- Also known as
Giorgio de Chirico
primary name: Chirico, Giorgio de
other name: De Chirico, Giorgio
- individual; painter/draughtsman; Italian; Male
- Life dates
- Text from Martin Hopkinson, 'Italian Prints 1875-1975', BMP, 2007
Born in Volos in central Greece, halfway between Athens and Salonica, Giorgio De Chirico was the son of a railway engineer. His family's regular travel to the capital provided a stimulus for some of the themes in his art, in which the ancient and modern worlds are combined. He and his younger brother, the composer, writer, and painter Andrea (1891-1952), who took the pseudonym Alberto Savinio, received a thorough grounding in classical history, languages, and mythology. De Chirico studied painting at the Athens Polytechnic from 1903 to 1905, before moving to Florence on the death of his father, where he attended the Accademia delle Belle Arti. However, it was his period from 1906 to 1910 at the Akademie der Bildende Künste in Munich, which proved his most significant artistic training. De Chirico was influenced by Max Klinger, Hans Thoma, and, in particular, Arnold Böcklin. In 1910, he returned to Italy, and devoted himself to the study of Schopenhauer and Nietzsche, before following his brother to Paris the following year. For the rest of his career, his art could be seen to be based on the second half of Nietzsche's 'The Birth of Tragedy' and the 'Spirit of Music'. De Chirico began painting a succession of haunting arcaded city squares, captured, when the sun cast its deepest shadows, and often populated only by mysterious statues, a theme that was to recur throughout his career. His style owed more to German art, including the Nazarenes, than to any French artist. He became a friend of the Polish born poet, Guillaume Apollinaire, who applied the term 'metaphysical' to his pictures. The two men shared a German- Italian education. Inspired by one of his brother's poems, De Chirico introduced the mannequin into his work.

# STATED GOAL 1
Copy out the records verbatim, beginning at the line that contains "will pyautogui.click(x=1445, y=559)." and continuing through the final line of the records.

# DATA EXCERPTS
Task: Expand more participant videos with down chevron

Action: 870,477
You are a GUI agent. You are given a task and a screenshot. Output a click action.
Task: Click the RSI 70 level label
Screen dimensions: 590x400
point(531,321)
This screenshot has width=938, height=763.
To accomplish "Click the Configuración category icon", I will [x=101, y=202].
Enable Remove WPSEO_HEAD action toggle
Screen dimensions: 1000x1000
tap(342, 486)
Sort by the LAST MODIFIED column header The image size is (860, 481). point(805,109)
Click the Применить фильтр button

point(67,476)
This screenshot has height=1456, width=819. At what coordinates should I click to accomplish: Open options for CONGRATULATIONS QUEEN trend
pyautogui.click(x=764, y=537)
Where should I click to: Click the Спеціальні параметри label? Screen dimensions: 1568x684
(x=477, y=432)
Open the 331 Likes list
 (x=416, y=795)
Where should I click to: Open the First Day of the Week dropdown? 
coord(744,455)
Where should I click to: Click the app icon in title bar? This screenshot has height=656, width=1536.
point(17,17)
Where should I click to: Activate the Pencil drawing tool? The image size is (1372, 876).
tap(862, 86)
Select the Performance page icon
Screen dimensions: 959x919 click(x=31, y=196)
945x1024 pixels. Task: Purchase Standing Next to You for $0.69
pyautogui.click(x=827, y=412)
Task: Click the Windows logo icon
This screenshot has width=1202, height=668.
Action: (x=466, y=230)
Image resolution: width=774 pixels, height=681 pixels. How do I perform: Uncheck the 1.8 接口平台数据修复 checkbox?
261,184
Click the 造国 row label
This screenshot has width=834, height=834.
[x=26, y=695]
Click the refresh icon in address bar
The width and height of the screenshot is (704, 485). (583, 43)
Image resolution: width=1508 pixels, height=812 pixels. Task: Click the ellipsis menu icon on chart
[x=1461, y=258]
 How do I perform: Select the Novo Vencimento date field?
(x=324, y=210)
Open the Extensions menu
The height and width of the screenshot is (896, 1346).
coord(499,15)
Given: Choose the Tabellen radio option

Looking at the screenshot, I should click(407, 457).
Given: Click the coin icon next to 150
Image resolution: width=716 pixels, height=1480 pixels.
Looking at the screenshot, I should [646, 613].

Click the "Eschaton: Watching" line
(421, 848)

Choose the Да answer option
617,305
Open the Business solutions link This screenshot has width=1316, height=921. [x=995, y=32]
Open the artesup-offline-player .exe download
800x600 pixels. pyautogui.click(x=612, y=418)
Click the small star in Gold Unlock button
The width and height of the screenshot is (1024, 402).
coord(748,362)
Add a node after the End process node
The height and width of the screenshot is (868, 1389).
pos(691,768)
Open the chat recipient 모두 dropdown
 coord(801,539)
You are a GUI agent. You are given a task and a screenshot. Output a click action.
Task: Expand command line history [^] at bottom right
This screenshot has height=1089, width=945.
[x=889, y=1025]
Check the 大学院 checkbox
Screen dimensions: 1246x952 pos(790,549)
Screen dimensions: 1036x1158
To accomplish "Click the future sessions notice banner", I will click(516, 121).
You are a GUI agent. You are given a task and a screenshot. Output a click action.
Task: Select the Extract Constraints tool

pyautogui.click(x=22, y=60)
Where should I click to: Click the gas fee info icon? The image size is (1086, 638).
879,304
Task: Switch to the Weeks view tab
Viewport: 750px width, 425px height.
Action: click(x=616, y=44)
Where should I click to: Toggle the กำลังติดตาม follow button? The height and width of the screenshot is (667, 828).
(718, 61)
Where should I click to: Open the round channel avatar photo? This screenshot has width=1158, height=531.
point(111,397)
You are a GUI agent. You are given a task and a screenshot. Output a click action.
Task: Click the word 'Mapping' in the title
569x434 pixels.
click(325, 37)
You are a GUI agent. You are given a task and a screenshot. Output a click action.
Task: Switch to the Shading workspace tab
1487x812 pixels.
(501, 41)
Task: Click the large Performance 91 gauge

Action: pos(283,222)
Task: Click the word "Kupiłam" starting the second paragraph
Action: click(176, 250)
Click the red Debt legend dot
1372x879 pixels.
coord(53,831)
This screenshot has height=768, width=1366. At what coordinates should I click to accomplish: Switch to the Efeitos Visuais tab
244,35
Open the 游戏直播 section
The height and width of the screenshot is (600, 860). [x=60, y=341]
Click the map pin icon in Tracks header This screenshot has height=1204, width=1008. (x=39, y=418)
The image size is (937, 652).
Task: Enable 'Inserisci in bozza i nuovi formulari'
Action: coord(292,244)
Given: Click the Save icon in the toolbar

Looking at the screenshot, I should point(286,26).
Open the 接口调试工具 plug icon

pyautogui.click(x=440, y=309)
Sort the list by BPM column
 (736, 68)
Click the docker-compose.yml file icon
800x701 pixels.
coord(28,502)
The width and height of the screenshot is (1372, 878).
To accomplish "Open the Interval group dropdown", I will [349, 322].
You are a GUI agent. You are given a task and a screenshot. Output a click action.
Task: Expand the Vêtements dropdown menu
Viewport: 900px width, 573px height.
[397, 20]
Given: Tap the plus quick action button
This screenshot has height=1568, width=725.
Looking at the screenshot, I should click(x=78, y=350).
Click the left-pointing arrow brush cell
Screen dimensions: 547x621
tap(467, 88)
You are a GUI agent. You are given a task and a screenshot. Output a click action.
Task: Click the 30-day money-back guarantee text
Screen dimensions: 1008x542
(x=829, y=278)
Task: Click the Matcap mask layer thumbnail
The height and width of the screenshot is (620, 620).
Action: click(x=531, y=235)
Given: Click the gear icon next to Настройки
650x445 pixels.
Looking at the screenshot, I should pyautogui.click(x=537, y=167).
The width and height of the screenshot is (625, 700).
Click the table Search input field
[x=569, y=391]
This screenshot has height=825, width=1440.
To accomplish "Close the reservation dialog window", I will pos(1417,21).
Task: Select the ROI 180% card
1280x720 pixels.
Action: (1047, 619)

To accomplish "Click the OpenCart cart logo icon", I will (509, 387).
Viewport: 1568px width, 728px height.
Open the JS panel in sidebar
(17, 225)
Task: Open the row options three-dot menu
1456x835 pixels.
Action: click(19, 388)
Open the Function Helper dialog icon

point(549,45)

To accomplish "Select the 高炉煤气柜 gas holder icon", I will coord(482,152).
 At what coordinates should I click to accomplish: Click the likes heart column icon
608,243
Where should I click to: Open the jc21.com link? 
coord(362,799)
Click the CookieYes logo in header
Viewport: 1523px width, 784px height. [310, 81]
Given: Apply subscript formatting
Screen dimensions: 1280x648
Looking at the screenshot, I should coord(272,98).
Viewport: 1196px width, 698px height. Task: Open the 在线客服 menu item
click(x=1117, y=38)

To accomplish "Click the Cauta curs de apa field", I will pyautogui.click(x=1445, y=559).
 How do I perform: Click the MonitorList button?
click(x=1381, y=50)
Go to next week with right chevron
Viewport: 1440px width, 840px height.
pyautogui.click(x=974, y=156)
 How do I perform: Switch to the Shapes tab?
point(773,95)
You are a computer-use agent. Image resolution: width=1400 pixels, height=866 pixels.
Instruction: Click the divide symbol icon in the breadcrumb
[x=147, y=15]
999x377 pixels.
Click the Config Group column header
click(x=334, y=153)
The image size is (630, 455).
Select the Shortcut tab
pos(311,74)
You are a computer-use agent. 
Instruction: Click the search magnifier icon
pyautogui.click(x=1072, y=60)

# STATED GOAL 2
According to the text on Giorgio de Chirico, who applied the term "metaphysical" to his pictures?

# EXERCISE OUTPUT 1
To accomplish "Click the Cauta curs de apa field", I will pyautogui.click(x=1445, y=559).
 How do I perform: Click the MonitorList button?
click(x=1381, y=50)
Go to next week with right chevron
Viewport: 1440px width, 840px height.
pyautogui.click(x=974, y=156)
 How do I perform: Switch to the Shapes tab?
point(773,95)
You are a computer-use agent. Image resolution: width=1400 pixels, height=866 pixels.
Instruction: Click the divide symbol icon in the breadcrumb
[x=147, y=15]
999x377 pixels.
Click the Config Group column header
click(x=334, y=153)
The image size is (630, 455).
Select the Shortcut tab
pos(311,74)
You are a computer-use agent. 
Instruction: Click the search magnifier icon
pyautogui.click(x=1072, y=60)

# EXERCISE OUTPUT 2
The poet Guillaume Apollinaire applied the term "metaphysical" to his pictures.